僕は彼女が受験のストレスでとうとうおかしくなってしまったと思った。彼女は目に涙を浮かべ、安らかに微笑んでいる。
「あ、ああ。そうなんだ……」
うふふ、と彼女は笑ってみせた。だけど今は授業中だから、あんまり関わりたくなかった。ほれみろ、先生が睨んでいるじゃないか。
「先生、『夜這い』ってなんですかぁ?」
馬鹿な生徒の一人が僕らに気遣ったのか、それとも本当に馬鹿なのか、そんな質問をした。
「そうですね。いわゆる、『男女の営み』ってヤツです」
先生はまるでロボットみたいに棒読みで即答した。
「だからその、『男女の営み』ってのを詳しく…」
馬鹿がそう言いかけたところで、先生は大声でこう怒鳴ったんだ。
「なら端的に言うぞ、セックスです!」
クラス中で爆笑の嵐が巻き起こった。分かってた。皆受験で頭がおかしくなってたんだ。彼女は頬を赤らめて、「先生ったら…なんてこと」とかほざいてやがんだ。おいおい、さっきまで宇宙と一体になっていたヤツのセリフかよ? と僕は彼女に呆れる。
「静かに! 静かにしなさい!」
「せんせー、それはセクハラですよー!」
「『夜這い』ってエロくない?」
「俺、今晩お前に夜這いしに行ってもいいかい?」
「静かにしなさいったら!」
「いやーん」
こうなってしまえばもうカオスだ。もうしばらくすると学年主任が飛んできて怒鳴り込みに来るだろう。僕はひたすらシャーペンの先で腕をザクザクと刺しているだけでいたって普通だ。
こいつらに比べれば。
フードコートにて
「だけどお前さん、マスターベーションはするんだろう?」
レタスやチーズやらいろいろ挟んだ不恰好なハンバーガーをかぶりつきながら、げっぷ混じりにアンドレは恥ずかしげもなくそう言った。
「声がデケエよ、アンディー」
俺は咄嗟に周囲を見渡して、人差し指をアンドレの前に付き出してから睨んだ。だけどヤツはヘラヘラ笑っていやがった。
「どうなんだ? するんだろうが。ええ?」
「まあ、俺も男だからな…」
「ほれみろ。で、どれくらいするんだよ?」
そもそも俺はマスターベーションの話をするために、こうしてフードコートでヤツに会った訳じゃない。ヤツはすぐに話をそらすんだ。でも神様はおかしいんだな、こんな性格最悪のゲスを誰もが惚れるような美男子に仕立て上げるんだからな。それに比べりゃ俺は不細工でも美形でもない。たぶん。
「おい、俺はな。こんな下らない話をするためにこうしてお前とくっちゃべってるんじゃないぞ。最初に言ったろう。議題は『恋愛について』だって」
俺は腹が減ってなかったから、アイスコーヒーとドーナツを食べていた。さっきから豚みたいにガツガツとハンバーガーを喰らってる目の前の美男子は俺の言葉を聞くなりため息をつきやがった。

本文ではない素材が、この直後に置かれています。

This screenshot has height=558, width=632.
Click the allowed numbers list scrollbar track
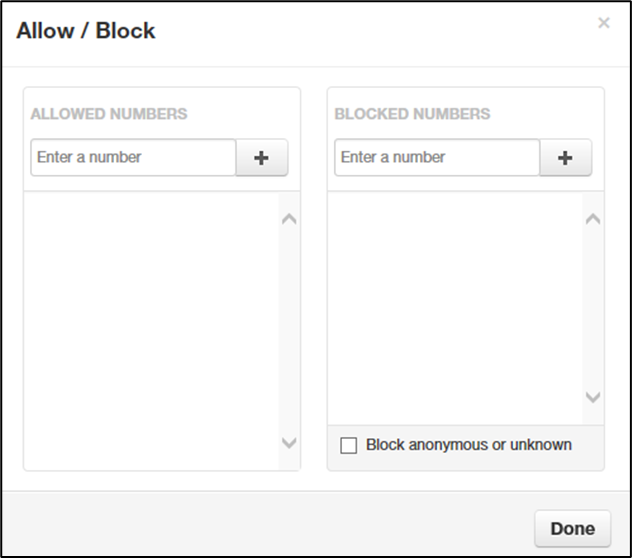(x=289, y=330)
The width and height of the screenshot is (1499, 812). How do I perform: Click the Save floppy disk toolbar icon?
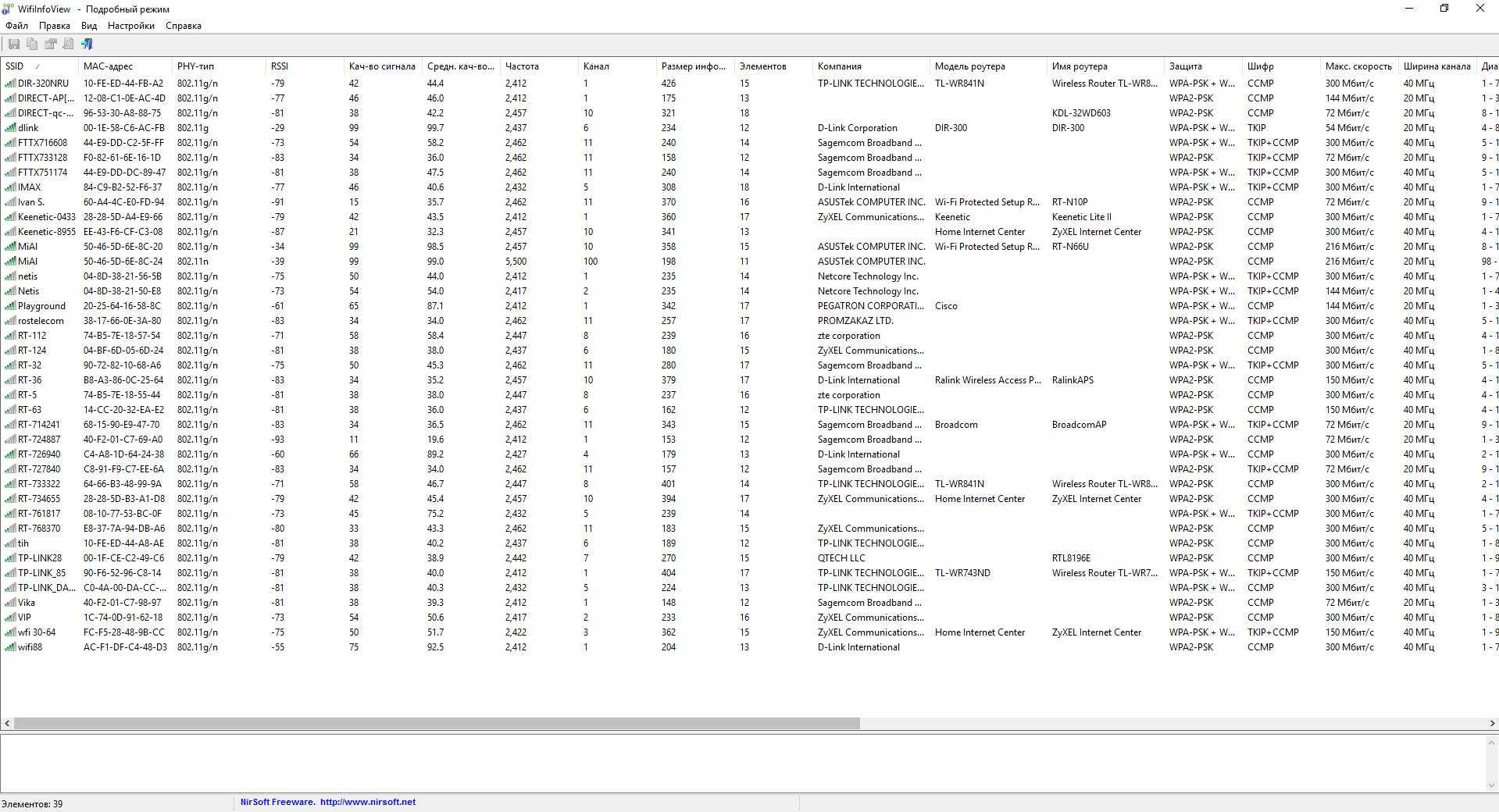tap(14, 45)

「あのなぁ…お前の言う『小さな人形みたいな女の子』なんていねーっつの」
「いいや、いる。スクールバスでよく見かける、ポニーテールの子さ。人形みたいに小さいんだよ。その小さな子はね、小さな手で大きな本をちゃんと持って読んでるんだ。俺はその子に惚れたんだ」
「いっそダッチワイフと付き合うってのは?」
「アンディー」
俺はテーブルをひっくり返すような勢いで立ち上がり、ヤツを睨み付けた。
「お前こそうるせェよ。まあ、そう熱くならんと、座れ」
「…」
俺は怒りで震えながら、静かに座った。
「俺はな、お前と違ってオッパイの大きい、テクニックも豊富な子と付き合いたいのさ。ふん、『人形みたいな子』ときたか。そんなだからお前は童貞なんだよ」
「お前は童貞じゃないってのかよ?」
「あたぼうよ。四、五人とはやったな」
チクショウ。まだ声が震えてた。ヤツはケンカは本当に強いんだ。
「それでも俺は、あの子に告白するよ。俺は純粋な恋愛をしたいからな」
「ああそ。まあせいぜい頑張りたまえ『オカマさん』?」
俺は席を立つと飲みかけのアイスコーヒーをヤツの顔面めがけてぶっかけてやった。『殺してやる』。その後のことはご想像にお任せするよ。ただ、死にはしなかった。だけど包帯で巻かれたこの顔で『あの子』に告白するのは当分先になったのは言うまでもない。